** begin Source document **

When Atari commissioned the game, it was simple: a game where there are nuclear missiles fired from the USSR attacking the California coast and the player has to defend the coast. But as Theurer finished working on his previous project, a game called Four Player Soccer, and got to thinking about what Missile Command could become, his excitement grew exponentially.
"I walked out of [Calfee's] office and my spine was tingling because I just had this feeling that this was going to be fun and it was going to be hot," says Theurer.
Theurer made it clear when agreeing to the concept that Missile Command would only be a defensive game, never offensive. "Realizing that the bombs would kill all of the people in the targeted city, I did not want to put the player in the position of being a genocidal maniac," says Theurer.
He refused to do anything that had players firing missiles at other countries, especially the USSR, which was a hot issue at the time, landing right in the midst of the Cold War. To him, this made it moral. You're defending your country against attack, and "defending against such an attack would be a noble effort." The idea of defense was one that players could take pride in, while slowly realizing what the game was forcing them to do: choose between the death of the few or survival of the many.
This was one of the earliest instances of presenting a player-created narrative almost entirely through gameplay. It was up to the player to decide how they wanted to go about things and whether they would save one city in order to ensure the temporary survival of another.
Missile Command was never supposed to be a complicated game, but under Theurer's original design, it turned out to be. Partway into development, Adam and Theurer realized that some of the game's features took away from the game's impact, so they removed them to make the experience a tighter series of choices and decisions.
During initial development, for instance, the cities were listed as Eureka, San Francisco, San Luis Obispo, Santa Barbara, Los Angeles and San Diego. Six major cities in California, where the Atari offices were located.
"We were so egocentric that we had the missiles coming across the Pacific aimed at us," says Adam.
Once he realized that changes needed to be made, one of the first things Theurer did was to drop the identification of the geographical location and leave it up to the player to internalize it, to subconsciously think of the cities as local to them.
Instantly, with just this one small change, Thuerer believes game became more universally applicable and real to players. The cities changed from player to player.

** end Source document **

• **Task statement**
In the text about Missile Command, which game had Theurer been finishing before he began on Missile Command?

** begin Provided data **

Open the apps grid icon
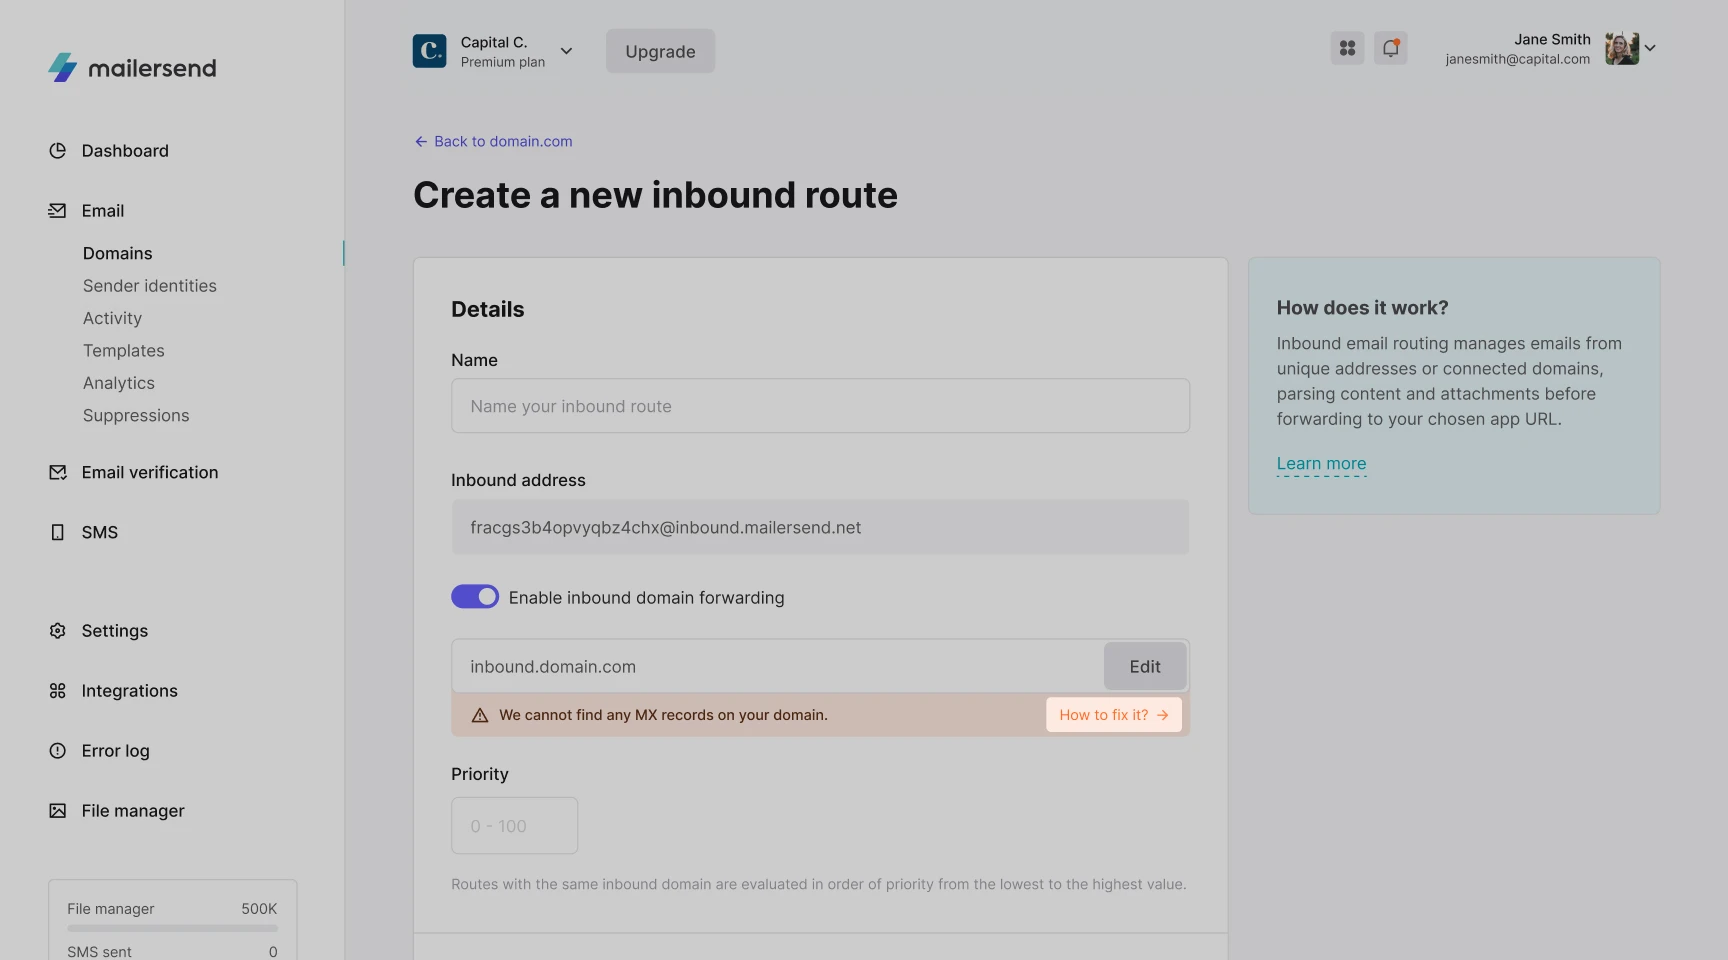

** end Provided data **

• **Reply to the task**
Four Player Soccer.